It seems that no such assumption can be made in relation to professionals who step outside their day-to-day duties and act as expert witnesses. Their duty is clear; it is to assist the court in reaching a decision, and not to act as a ‘hired gun’ for the parties who retain them.
This duty is so well established that it hardly needs to be re-stated, and is discussed at some length in the Law Reform Commission’s 2017 Report on Consolidation and Reform of Aspects of the Law of Evidence, at 8.17 et seq. It has now been set out clearly and succinctly in Order 39, rule 57 of the Rules of the Superior Courts (as inserted by SI 254 of 2016):
“57. (1) It is the duty of an expert to assist the Court as to matters within his or her field of expertise. This duty overrides any obligation to any party paying the fee of the expert.”
Case law would suggest that this is more honoured in the breach than the observance. In Byrne v. Ardenheath  IECA 293 (Court of Appeal, Irvine J, 9 November 2017), Ms Justice Irvine made the following observation:
"It was my experience as a trial judge that the effectiveness of the assistance offered by expert witnesses in almost all disciplines, whether that evidence was in respect of the standard of care proposed or a party's compliance therewith, was frequently compromised by the fact that, all too often, their opinions all too often appeared to correspond too favourably with the interests of the parties who retained them. I continue to remain of that view as an appellate court judge where the transcript may lead one to the conclusion that a given expert had become so engrossed in their client's position that they were clearly incapable of providing truly independent guidance for trial judge.”
These comments have been quoted with approval in several judgments in the fourteen months since they were delivered. But many other cases have suggested that experts are excessively swayed by sympathy for their own side, and do not have sufficient regard for the duty towards the decision maker.

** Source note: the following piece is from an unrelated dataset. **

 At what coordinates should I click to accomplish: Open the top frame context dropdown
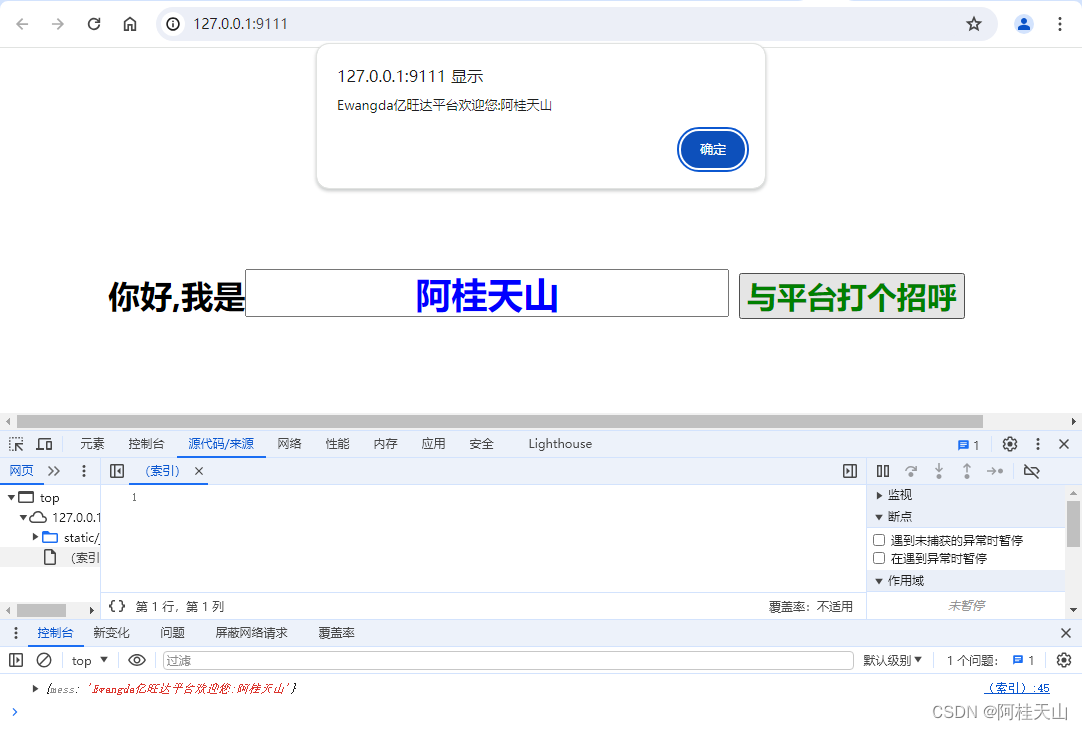tap(88, 660)
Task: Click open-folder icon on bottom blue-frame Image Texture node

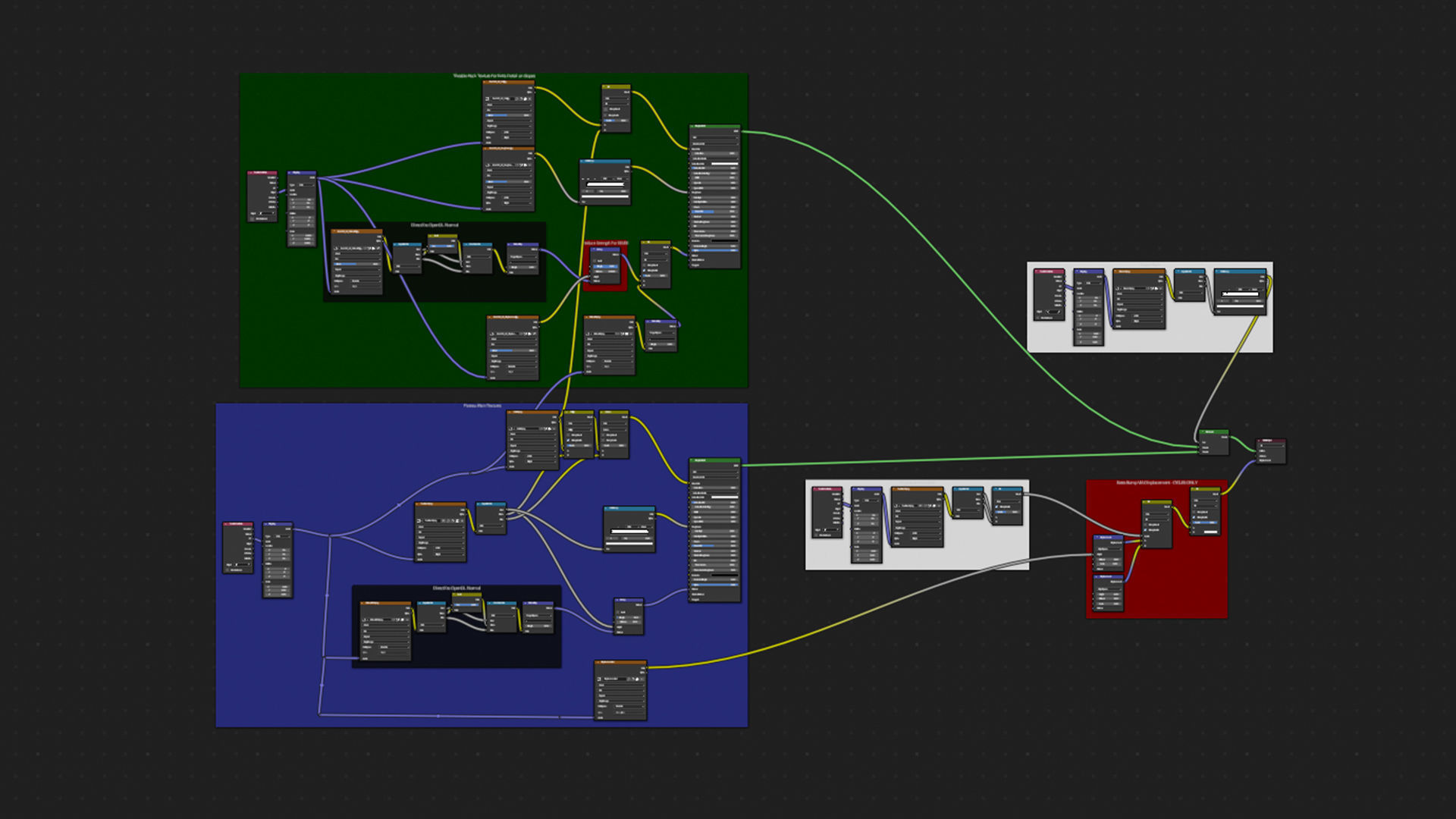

In Hanrahan v. Minister for Agriculture  IESC 66 (Supreme Court, O’Donnell J, 18 October 2017), experts on either side were tasked with valuing 223 cattle that had been wrongfully sold by the defendant. One expert assessed the loss at over €800,000. The other expert assessed it at €1,979. Mr Justice O’Donnell commented:
“I do not wish to criticise the individuals who gave evidence in this case, since this was a difficult case and in any event the “high ball – low ball” approach which occurred here is only an example of a more widespread phenomenon. However, it is surely not coincidental that it was the independent expert on behalf of the plaintiff whose opinion was that the damages were extremely substantial, and the expert on behalf of the defendant who considered that in effect there was no loss at all.”
With the recent introduction of special rules on expert evidence, including provision for single joint experts, questions to experts, joint inspections, joint reports and a ‘debate among experts’, it is likely that the position of experts will be under greater scrutiny.
Expert witnesses should also be aware that their perceived immunity from suit has been set aside in the UK, in the case of Jones v. Kaney  UKSC 13 (Supreme Court, 29 March 2011). The decision is hard to argue with, and it seems likely that the Irish courts would follow suit if an appropriate case arose.